Kerensky was heavily criticised by the military for his liberal policies, which included stripping officers of their mandate (handing overriding control to revolutionary inclined "soldier committees" instead), the abolition of the death penalty, and the presence of various revolutionary agitators at the front. Many officers jokingly referred to commander in chief Kerensky as "persuader in chief". Kerensky was also described as having "the heart of a lion and the brains of a sheep".
On July 2, 1917, the first coalition collapsed over the question of Ukraine's autonomy. Following widespread unrest in Petrograd and suppression of the Bolsheviks, Kerensky succeeded Prince Lvov as Russia's Prime Minister. Following the Kornilov Affair at the end of August and the resignation of the other ministers, he appointed himself Supreme Commander-in-Chief as well. He retained his other posts in the short-lived Directory in September and the final coalition government in October 1917 until it was overthrown by the Bolsheviks.
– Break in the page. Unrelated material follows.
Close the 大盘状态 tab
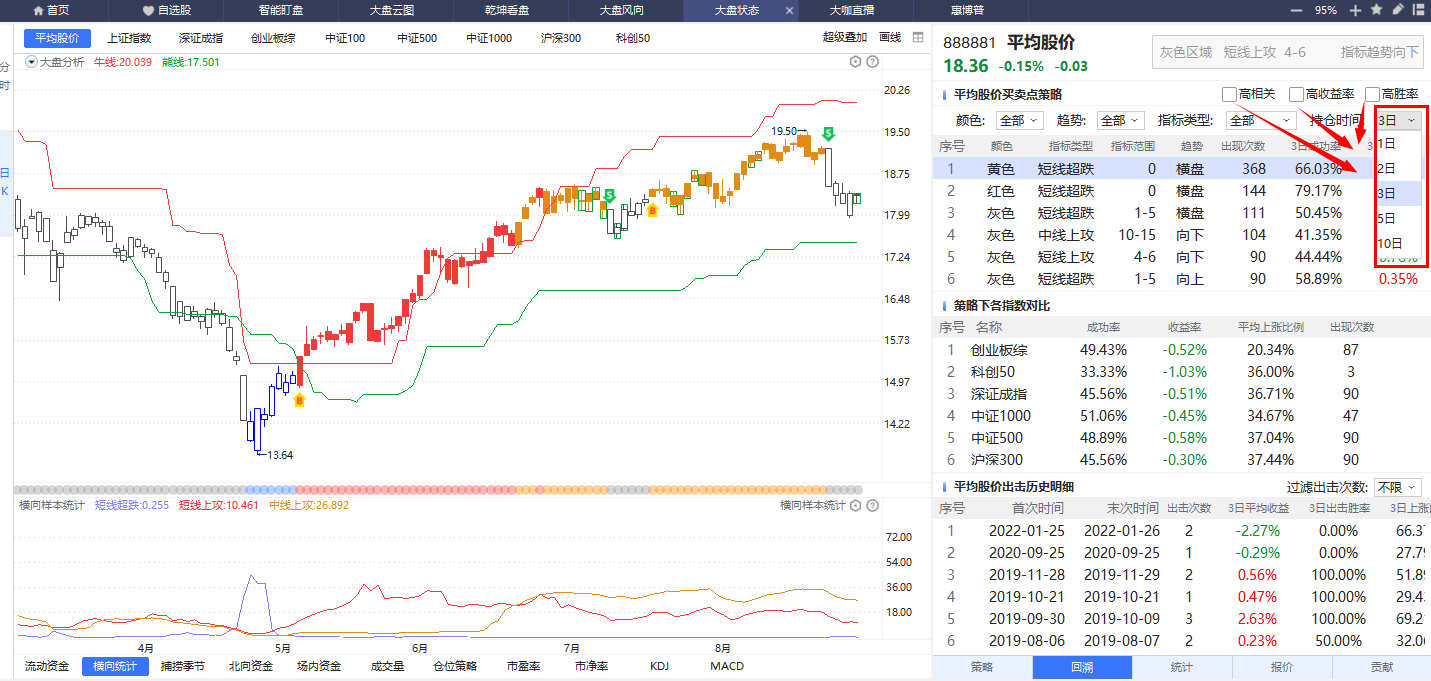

Kerensky's major challenge was that Russia was exhausted after three years of war, while the provisional government did not offer much motivation for a victory outside of continuing Russia's obligations towards its allies. Furthermore, Lenin and his Bolshevik party were promising "peace, land, and bread" under a communist system. The army was disintegrating due to a lack of discipline, which fostered desertion in large numbers.
Kerensky and the other political leaders continued their obligation to Russia's allies by continuing involvement in World War I - fearing that the economy, already under huge stress from the war effort, might become increasingly unstable if vital supplies from France and the United Kingdom were to be cut off. Some also feared that Germany would demand enormous territorial concessions as the price for peace (which indeed happened in the Treaty of Brest-Litovsk). The dilemma of whether to withdraw was a great one, and Kerensky's inconsistent and impractical policies further destabilized the army and the country at large.
Furthermore, Kerensky adopted a policy that isolated the right-wing conservatives, both democratic and monarchist-oriented. His philosophy of "no enemies to the left" greatly empowered the Bolsheviks and gave them a free hand, allowing them to take over the military arm or "voyenka" of the Petrograd and Moscow Soviets. His arrest of Kornilov and other officers left him without strong allies against the Bolsheviks, who ended up being Kerensky's strongest and most determined adversaries, as opposed to the right wing, which evolved into the White movement.
Kerensky escaped the Bolsheviks and went to Pskov, where he rallied some loyal troops for an attempt to retake the capital. His troops managed to capture Tsarskoe Selo, but were beaten the next day at Pulkovo. Kerensky narrowly escaped, and spent the next few weeks in hiding before fleeing the country, eventually arriving in France. During the Russian Civil War he supported neither side, as he opposed both the Bolshevik regime and the White Movement.
When Adolf Hitler's forces invaded the Soviet Union in 1941, Kerensky offered his support to Stalin, but received no reply. Instead, he made broadcasts in Russian in support of the war effort. After the war he organized a group called the Union for the Liberation of Russia, but this achieved little support.
Kerensky eventually settled in New York City, but spent much of his time at the Hoover Institution at Stanford University in California, where he both used and contributed to the Institution's huge archive on Russian history, and where he taught graduate courses. He wrote and broadcast extensively on Russian politics and history. His last public speech was delivered at Kalamazoo College, in Kalamazoo, Michigan.
Kerensky's major works include The Prelude to Bolshevism (1919) ISBN 0-8383-1422-8 , The Catastrophe (1927), The Crucifixion of Liberty (1934) and Russia and History's Turning Point (1965).
Kerensky died at his home in New York City in 1970, one of the last surviving major participants in the turbulent events of 1917. The local Russian Orthodox Churches in New York refused to grant Kerensky burial, seeing him as being a freemason and being largely responsible for Russia falling to the Bolsheviks. A Serbian Orthodox Church also refused. Kerensky's body was then flown to London where he was buried at Putney Vale's non-denominational cemetery.
One of Kerensky's sons was the engineer Oleg Kerensky.